------ Extract

Philanthropy

New United Way CEO wants local focus after turbulent years

United Way CEO Angela Williams

Angela Williams’ first year as United Way Worldwide’s president and CEO has been marked with challenges: rising inflation, the war in Ukraine driving increased demand for charitable services, and the need to rebuild public trust in her organization.

As the first Black leader of United Way Worldwide, the former Air Force attorney and former head of Easterseals feels she is ready to lead the organization, once known for its blockbuster workplace giving fundraisers, into its next era.

“Being in situations over my lifetime where I have been the first or only woman or Black person and breaking what I call not just glass ceilings, but concrete ceilings and breaking through” has prepared her to deliver on this promise of more equitable services, Williams said.

She plans to bring this uniquely American institution’s focus back to the communities, listening to individuals to shape solutions to their problems with the help of United Way’s considerable resources. In 2020, the organization gave more than $168 million in grants.

Williams has kept a low public profile in her first year, opting for a listening tour of United Way affiliates around the world and reexamining the organization’s commitments and priorities.

“My vision for United Way Worldwide is to create equitable solutions in communities,” Williams said, adding that people experiencing problems should have a voice in solving them.

United Way’s national 211 call line connecting people to services has seen an increase in requests in the last couple of months, with people needing help accessing food, paying their utility bills or rent, and finding housing, she said.

“I feel this real sense of urgency,” Williams told The Associated Press in an interview. “Whether it’s government, whether it’s the nonprofit sector, whether it’s philanthropy, foundations, individuals — we have to come together because there is so much pressing need.”

------------
------ Supplied records

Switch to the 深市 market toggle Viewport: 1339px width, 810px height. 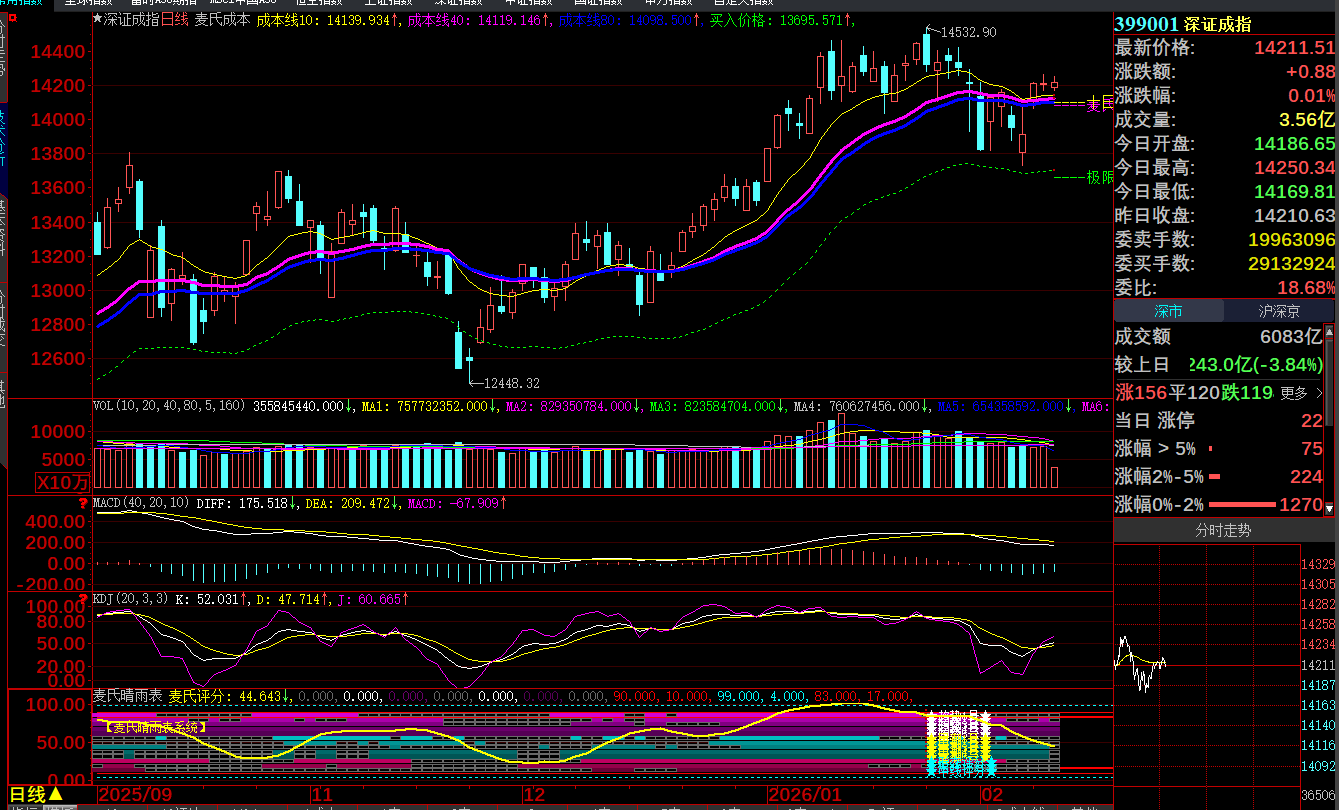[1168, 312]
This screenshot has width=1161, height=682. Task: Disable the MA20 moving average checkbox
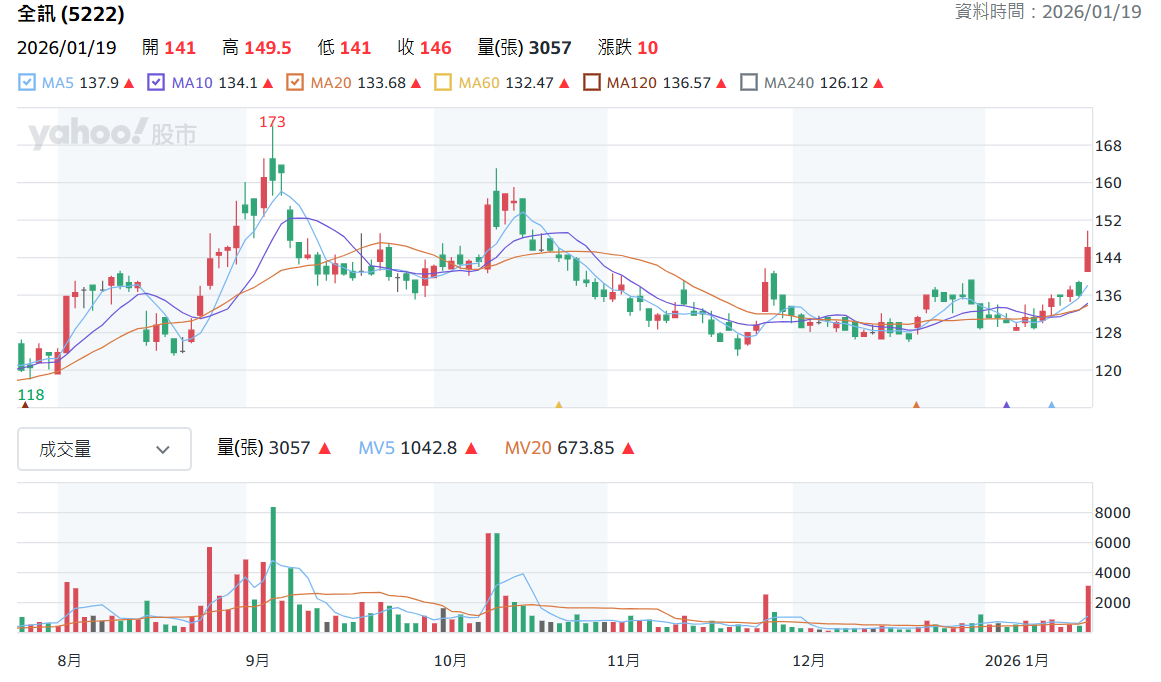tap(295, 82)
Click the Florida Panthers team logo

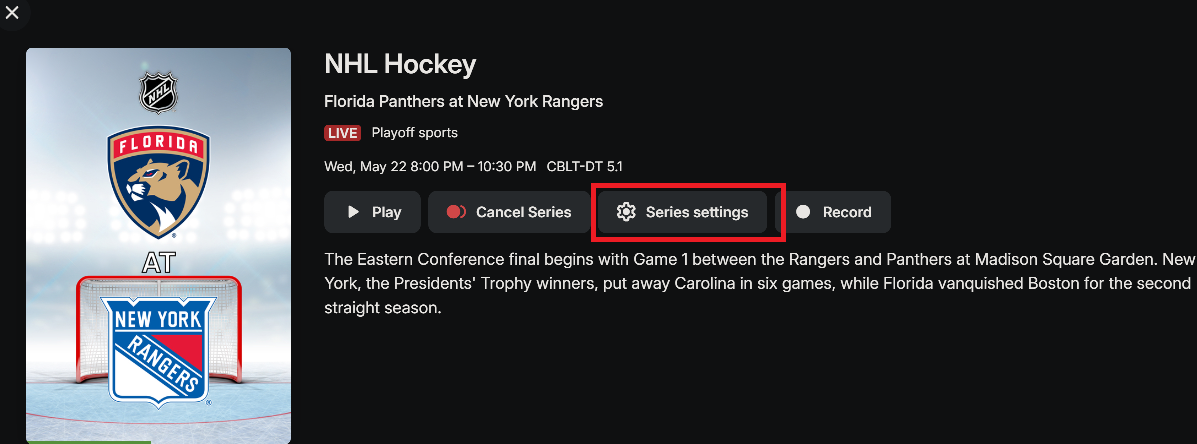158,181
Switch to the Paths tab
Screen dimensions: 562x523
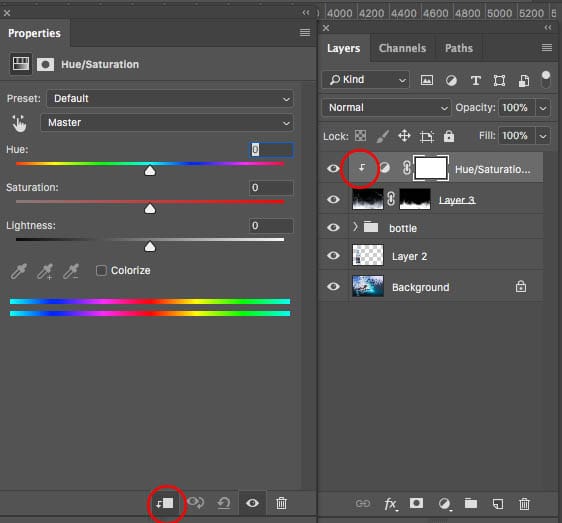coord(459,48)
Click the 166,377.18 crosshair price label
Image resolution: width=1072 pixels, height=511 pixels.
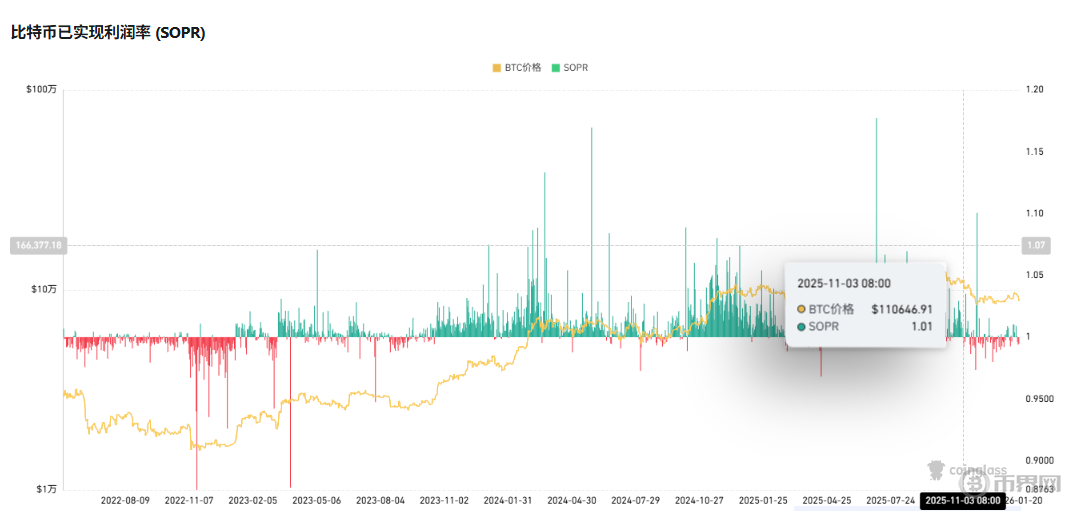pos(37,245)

------------
------ Supplied records

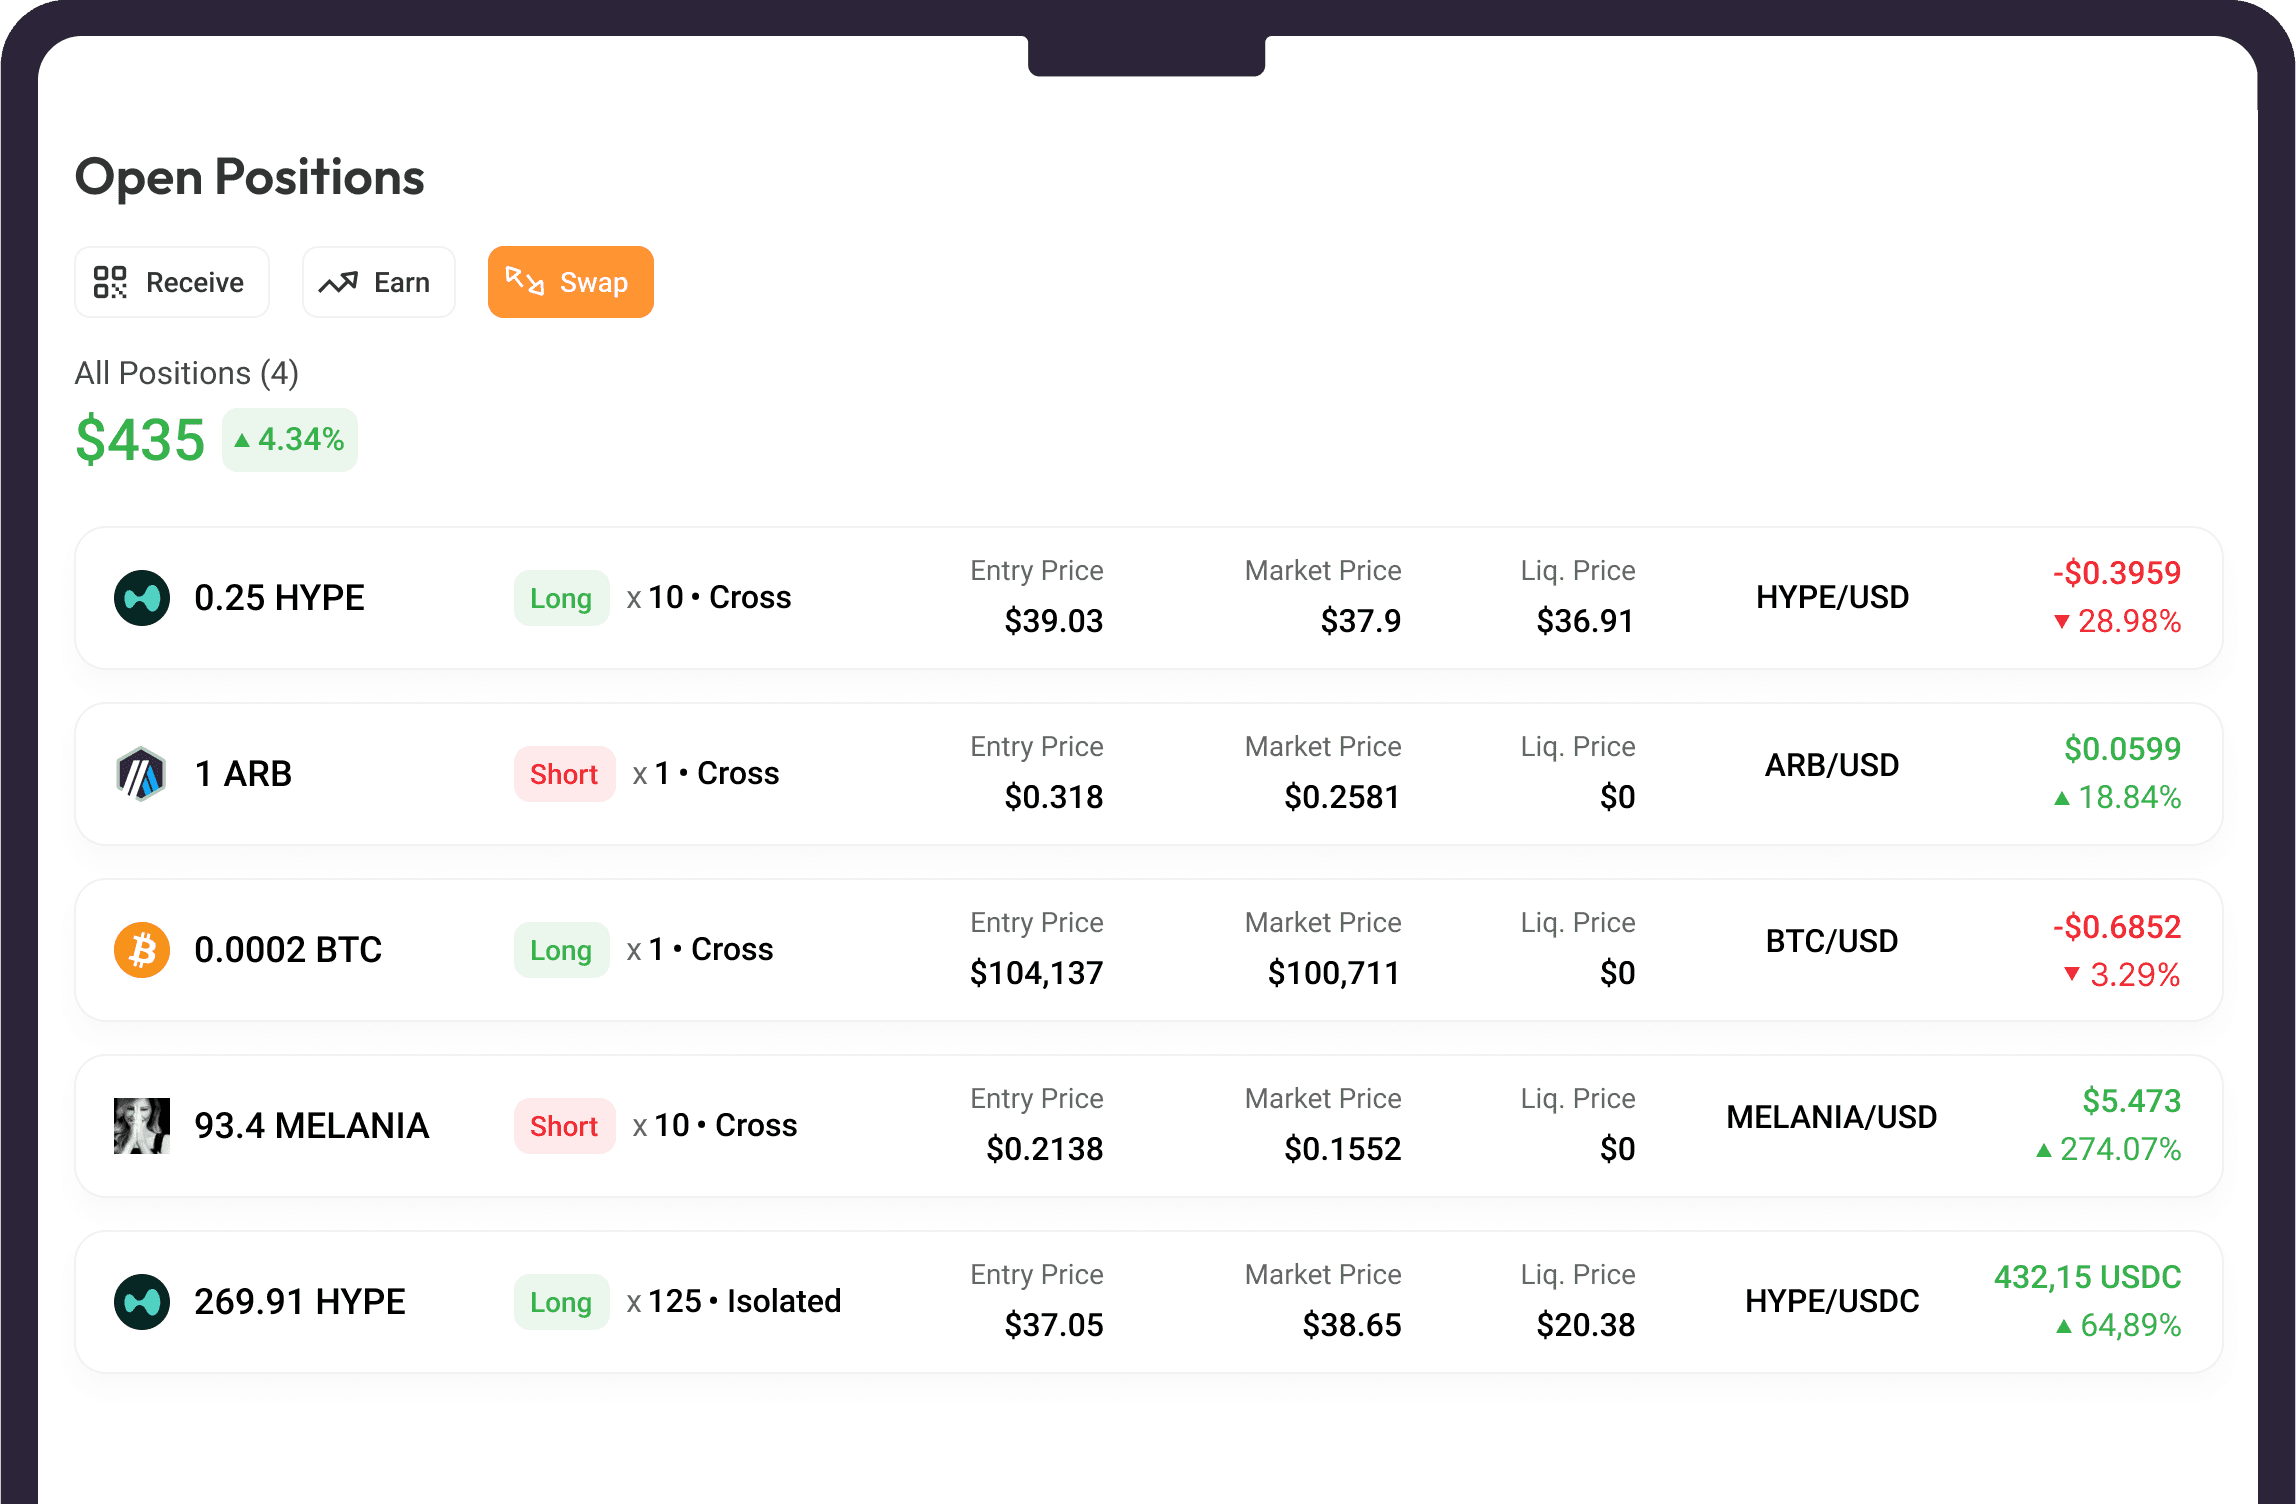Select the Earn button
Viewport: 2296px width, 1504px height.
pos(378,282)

------------

**Work to complete:**
1 – In the United Way article, how much did the organization give in grants in 2020?
2 – Please copy out the part of the records that opens with the line containing "This screenshot has" and closes with the line containing "pos(37,245)", with both of those lines included. Leave the pictures out of your copy.
The article and the records have no connection to each other.

**Answers to the tasks:**
1 – More than $168 million.

2 –
This screenshot has width=1161, height=682. Task: Disable the MA20 moving average checkbox
tap(295, 82)
Click the Florida Panthers team logo

158,181
Switch to the Paths tab
Screen dimensions: 562x523
coord(459,48)
Click the 166,377.18 crosshair price label
Image resolution: width=1072 pixels, height=511 pixels.
pos(37,245)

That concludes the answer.